§ Provided records:
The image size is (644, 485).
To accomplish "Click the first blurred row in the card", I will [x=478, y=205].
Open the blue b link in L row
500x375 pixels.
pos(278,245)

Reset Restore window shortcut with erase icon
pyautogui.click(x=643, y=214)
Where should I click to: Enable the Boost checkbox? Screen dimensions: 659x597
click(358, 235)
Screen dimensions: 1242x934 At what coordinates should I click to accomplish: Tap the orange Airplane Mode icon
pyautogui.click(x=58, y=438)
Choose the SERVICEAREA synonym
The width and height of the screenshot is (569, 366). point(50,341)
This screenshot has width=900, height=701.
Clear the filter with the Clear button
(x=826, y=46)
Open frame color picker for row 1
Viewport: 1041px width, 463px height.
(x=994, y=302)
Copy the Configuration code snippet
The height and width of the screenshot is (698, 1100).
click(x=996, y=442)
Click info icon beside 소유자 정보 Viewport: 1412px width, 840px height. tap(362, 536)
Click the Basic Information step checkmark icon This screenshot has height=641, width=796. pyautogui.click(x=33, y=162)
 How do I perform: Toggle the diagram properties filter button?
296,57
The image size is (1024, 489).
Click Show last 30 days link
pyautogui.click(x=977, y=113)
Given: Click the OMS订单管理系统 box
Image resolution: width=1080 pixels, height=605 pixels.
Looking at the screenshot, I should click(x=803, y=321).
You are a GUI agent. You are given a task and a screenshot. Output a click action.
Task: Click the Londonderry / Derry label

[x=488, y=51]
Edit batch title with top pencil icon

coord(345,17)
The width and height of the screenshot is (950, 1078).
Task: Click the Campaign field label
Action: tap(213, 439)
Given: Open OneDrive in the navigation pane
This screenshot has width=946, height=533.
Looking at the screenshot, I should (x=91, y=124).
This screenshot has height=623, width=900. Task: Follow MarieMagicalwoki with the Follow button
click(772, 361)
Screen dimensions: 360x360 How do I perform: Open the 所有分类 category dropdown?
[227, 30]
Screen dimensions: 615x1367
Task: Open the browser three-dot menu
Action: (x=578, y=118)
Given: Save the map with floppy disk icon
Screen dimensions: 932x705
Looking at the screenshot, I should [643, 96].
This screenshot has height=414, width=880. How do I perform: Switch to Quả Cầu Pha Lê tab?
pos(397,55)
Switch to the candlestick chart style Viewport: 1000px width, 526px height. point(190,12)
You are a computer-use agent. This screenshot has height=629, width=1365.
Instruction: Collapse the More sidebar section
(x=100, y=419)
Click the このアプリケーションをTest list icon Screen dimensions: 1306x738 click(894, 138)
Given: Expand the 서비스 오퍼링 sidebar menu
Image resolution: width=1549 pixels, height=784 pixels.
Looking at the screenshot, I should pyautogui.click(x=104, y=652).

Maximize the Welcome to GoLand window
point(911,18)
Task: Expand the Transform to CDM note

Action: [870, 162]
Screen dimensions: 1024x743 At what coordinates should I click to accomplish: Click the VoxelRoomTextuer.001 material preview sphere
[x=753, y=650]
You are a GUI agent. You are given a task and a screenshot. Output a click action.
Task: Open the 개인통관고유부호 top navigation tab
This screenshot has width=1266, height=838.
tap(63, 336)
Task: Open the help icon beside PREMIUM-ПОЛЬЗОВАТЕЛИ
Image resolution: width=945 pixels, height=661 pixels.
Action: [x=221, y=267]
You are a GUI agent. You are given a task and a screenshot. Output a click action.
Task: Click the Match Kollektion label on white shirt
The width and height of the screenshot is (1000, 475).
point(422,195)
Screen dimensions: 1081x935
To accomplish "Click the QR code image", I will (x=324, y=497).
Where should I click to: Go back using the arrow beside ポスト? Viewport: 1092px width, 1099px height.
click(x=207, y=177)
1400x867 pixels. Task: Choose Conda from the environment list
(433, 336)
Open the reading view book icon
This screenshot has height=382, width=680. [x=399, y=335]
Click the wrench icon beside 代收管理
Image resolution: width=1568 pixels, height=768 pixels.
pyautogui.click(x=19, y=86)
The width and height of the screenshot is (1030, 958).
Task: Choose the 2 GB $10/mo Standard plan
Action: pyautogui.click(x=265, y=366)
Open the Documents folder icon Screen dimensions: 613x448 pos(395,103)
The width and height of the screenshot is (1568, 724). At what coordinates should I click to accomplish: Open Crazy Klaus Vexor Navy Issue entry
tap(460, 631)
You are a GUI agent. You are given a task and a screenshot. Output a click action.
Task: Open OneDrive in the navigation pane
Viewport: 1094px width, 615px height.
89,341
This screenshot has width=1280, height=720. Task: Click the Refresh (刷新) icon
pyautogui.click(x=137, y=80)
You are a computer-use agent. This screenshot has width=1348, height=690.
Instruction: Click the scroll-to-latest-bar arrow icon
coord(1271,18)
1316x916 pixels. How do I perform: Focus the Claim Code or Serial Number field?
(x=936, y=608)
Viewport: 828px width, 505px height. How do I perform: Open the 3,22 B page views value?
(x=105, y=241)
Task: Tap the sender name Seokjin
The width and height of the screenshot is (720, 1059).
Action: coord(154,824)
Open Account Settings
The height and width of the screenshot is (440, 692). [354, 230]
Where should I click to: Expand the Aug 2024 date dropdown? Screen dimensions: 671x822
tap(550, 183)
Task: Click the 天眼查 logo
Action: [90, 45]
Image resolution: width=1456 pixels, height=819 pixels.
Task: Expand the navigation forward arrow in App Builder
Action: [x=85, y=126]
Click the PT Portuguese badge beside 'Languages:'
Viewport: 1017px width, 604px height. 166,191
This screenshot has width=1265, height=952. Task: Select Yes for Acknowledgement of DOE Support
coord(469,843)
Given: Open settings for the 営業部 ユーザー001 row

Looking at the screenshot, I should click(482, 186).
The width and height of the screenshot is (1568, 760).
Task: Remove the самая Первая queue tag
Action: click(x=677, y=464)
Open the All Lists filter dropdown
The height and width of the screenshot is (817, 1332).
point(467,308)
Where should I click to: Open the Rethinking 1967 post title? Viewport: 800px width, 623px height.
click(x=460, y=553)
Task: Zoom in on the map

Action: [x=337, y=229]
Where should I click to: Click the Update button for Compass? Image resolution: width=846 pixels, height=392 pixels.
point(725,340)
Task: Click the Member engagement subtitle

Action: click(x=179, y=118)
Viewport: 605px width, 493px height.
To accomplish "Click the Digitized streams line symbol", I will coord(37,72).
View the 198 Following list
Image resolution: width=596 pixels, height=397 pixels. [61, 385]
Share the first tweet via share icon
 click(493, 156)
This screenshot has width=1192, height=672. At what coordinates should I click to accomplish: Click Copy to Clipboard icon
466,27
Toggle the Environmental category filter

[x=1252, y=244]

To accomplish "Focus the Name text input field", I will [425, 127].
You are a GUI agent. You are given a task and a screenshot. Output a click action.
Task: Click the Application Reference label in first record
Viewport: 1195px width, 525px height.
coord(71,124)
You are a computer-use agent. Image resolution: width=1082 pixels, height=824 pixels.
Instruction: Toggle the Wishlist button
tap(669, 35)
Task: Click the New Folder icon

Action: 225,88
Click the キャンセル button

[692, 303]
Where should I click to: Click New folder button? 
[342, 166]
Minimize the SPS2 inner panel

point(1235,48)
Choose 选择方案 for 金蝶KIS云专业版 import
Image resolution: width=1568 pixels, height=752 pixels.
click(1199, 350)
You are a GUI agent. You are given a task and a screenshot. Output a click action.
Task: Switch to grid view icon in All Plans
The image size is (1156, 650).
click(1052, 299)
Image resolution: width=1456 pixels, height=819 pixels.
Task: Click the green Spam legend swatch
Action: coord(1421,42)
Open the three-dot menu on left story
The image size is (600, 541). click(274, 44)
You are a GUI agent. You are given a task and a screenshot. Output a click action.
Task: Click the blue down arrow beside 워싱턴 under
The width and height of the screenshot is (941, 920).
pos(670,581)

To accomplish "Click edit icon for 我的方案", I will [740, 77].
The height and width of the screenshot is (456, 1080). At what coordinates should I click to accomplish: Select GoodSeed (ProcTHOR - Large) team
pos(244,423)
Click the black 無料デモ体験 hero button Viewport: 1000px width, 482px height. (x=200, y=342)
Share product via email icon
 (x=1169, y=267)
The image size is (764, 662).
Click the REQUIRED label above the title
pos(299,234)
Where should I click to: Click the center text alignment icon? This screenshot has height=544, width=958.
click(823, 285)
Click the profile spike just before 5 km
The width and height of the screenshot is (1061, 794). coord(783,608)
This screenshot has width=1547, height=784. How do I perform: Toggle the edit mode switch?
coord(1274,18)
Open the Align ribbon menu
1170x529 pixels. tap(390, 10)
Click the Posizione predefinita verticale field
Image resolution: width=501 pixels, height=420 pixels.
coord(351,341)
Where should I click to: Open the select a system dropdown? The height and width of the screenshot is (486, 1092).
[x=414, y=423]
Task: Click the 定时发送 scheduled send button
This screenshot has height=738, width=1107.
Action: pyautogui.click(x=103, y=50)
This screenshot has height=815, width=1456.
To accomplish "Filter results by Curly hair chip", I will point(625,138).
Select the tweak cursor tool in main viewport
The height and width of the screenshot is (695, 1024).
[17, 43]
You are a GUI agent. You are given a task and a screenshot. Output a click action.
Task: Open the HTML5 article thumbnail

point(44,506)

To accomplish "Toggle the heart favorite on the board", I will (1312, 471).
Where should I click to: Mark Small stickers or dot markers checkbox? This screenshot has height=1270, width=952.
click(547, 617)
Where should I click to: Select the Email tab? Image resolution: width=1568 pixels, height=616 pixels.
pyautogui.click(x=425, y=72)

§ Exercise:
Each line from the top of the listing down to and including the one containing "Click the Basic" should be transcribed exactly; nothing else is to be output.

§ Result:
The image size is (644, 485).
To accomplish "Click the first blurred row in the card", I will [x=478, y=205].
Open the blue b link in L row
500x375 pixels.
pos(278,245)

Reset Restore window shortcut with erase icon
pyautogui.click(x=643, y=214)
Where should I click to: Enable the Boost checkbox? Screen dimensions: 659x597
click(358, 235)
Screen dimensions: 1242x934 At what coordinates should I click to accomplish: Tap the orange Airplane Mode icon
pyautogui.click(x=58, y=438)
Choose the SERVICEAREA synonym
The width and height of the screenshot is (569, 366). point(50,341)
This screenshot has width=900, height=701.
Clear the filter with the Clear button
(x=826, y=46)
Open frame color picker for row 1
Viewport: 1041px width, 463px height.
(x=994, y=302)
Copy the Configuration code snippet
The height and width of the screenshot is (698, 1100).
click(x=996, y=442)
Click info icon beside 소유자 정보 Viewport: 1412px width, 840px height. tap(362, 536)
Click the Basic Information step checkmark icon This screenshot has height=641, width=796. pyautogui.click(x=33, y=162)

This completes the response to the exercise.